Na semana seguinte, Sosa retorna à Bay Area para sua estreia como diretor artístico residente. No Centro SFJAZZ De 5 a 8 de março, uma doce vitória para o líder da banda em constante evolução. Apresentando um projeto diferente a cada noite, a residência começa quinta-feira com a Stanford Jazz Orchestra apoiando Sousa na estreia mundial do arranjo do violoncelista brasileiro Jacques Morelenbaum de “Es:sensual”, o aclamado álbum de 2018 do pianista com a NDR Bigband da Alemanha.

Embora viva na Europa desde 1999, o sete vezes indicado ao Grammy criou raízes profundas durante sua passagem de cinco anos aqui, a maior parte passada em Oakland. Agora morando no sul da Itália, Sosa fez dezenas de shows na Bay Area no quarto de século desde que saiu, mas nunca antes teve a oportunidade de apresentar um espectro tão amplo de sua música.

“É realmente especial”, disse Sosa em uma conversa recente enquanto fazia uma pausa no trabalho no estúdio do produtor Greg Landau na Alameda. “Sou grato ao SFJAZZ por me tornar diretor artístico residente.”

Em uma entrevista cobrindo quase três décadas de música e carreira de Sosa, ele relembrou a rapidez com que se firmou na Bay Area. Um amigo de sua ex-mulher, o cinegrafista Jeffrey Braverman, armou para ele e, na primeira noite de Sosa em São Francisco, ele levou o pianista ao jazzspot Bruno’s de Mission District, onde Love Smith e seu Red Hot Skillet Liquor estavam tocando.
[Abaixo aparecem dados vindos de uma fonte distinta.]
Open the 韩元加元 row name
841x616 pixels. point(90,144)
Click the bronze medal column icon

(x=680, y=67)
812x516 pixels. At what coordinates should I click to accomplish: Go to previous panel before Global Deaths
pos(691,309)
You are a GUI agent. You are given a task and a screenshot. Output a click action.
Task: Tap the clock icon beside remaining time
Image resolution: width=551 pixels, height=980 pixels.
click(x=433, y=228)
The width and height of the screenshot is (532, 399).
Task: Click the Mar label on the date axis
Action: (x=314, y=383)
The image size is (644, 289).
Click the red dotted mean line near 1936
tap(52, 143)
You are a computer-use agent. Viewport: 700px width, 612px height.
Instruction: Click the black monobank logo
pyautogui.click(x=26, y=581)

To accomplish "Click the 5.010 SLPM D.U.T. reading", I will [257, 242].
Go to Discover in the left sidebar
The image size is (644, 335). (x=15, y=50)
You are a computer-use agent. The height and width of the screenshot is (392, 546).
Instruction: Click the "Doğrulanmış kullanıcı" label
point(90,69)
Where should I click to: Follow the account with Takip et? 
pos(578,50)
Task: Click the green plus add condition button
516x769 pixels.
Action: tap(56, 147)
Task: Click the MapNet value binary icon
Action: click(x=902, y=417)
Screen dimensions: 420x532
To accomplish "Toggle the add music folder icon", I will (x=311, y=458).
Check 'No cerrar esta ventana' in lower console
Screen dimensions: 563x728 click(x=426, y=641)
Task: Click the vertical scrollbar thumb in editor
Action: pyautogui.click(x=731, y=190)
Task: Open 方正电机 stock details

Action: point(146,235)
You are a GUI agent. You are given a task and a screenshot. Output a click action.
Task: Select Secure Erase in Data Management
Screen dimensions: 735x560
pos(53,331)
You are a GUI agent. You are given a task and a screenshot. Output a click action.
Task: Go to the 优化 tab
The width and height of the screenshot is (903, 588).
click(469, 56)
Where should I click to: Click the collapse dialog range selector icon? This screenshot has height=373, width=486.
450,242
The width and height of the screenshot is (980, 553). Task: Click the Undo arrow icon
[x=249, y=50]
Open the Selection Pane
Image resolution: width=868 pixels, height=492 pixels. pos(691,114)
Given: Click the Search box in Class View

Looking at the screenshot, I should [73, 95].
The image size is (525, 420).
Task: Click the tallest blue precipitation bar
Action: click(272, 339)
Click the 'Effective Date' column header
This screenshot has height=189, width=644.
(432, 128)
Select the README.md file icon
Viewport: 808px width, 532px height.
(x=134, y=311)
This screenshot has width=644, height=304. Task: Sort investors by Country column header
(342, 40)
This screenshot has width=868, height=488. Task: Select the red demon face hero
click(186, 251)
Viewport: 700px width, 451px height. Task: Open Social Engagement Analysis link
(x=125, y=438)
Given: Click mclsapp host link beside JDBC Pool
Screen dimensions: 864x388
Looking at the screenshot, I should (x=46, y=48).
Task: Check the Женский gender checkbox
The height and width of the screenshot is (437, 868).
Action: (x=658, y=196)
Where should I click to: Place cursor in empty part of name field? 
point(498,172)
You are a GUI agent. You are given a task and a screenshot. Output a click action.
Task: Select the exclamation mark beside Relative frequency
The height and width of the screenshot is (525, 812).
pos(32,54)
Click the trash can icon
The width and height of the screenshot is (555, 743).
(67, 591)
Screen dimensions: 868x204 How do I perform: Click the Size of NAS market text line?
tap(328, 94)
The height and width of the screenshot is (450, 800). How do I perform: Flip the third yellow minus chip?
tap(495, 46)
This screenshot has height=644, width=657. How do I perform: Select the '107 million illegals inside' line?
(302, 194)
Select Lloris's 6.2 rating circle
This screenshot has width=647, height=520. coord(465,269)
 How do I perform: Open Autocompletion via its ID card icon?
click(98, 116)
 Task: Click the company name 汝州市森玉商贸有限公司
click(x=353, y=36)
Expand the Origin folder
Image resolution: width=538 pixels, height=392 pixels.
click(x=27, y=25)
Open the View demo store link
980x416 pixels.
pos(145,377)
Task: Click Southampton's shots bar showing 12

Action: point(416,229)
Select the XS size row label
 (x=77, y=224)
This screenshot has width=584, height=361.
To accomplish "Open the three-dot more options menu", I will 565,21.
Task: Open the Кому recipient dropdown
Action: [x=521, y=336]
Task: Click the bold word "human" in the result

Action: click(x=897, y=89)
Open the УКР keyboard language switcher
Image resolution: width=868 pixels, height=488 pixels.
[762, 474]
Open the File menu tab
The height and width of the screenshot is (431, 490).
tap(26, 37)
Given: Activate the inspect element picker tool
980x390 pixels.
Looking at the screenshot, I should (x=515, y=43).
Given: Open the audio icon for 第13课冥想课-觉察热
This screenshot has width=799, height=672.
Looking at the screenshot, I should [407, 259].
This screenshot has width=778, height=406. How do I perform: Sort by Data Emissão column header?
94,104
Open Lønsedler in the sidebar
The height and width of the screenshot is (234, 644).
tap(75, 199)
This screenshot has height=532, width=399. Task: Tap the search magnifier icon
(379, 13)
Braverman informou que havia um pianista cubano no bar e eles o convidaram para sentar.

Sosa não era muito versado nos padrões americanos, e a banda tentou se adaptar cantando uma música de “St. Thomas” com inflexão calipso de Sonny Rollins de todo o Caribe. Ele abriu caminho e, no final, “alguém da banda disse: ‘Você pode tocar!'”, lembrou Sosa.

“Um cara no bar me ligou e disse: ‘Tenho algumas conexões no universo latino com as quais posso colocar você em contato.’ Eu disse: ‘Vim ontem, por favor!’

Sosa não consegue lembrar o nome do homem, mas lhe dá o número do vocalista cubano Fito Reynoso, do percussionista uruguaio Edgardo Cambon e do percussionista de Santana Carl Perazzo, que eram vocalistas da popular banda de dança latina. Ele ligou primeiro para Reynoso e, no final da semana, estava fazendo seu primeiro show no Pier 23.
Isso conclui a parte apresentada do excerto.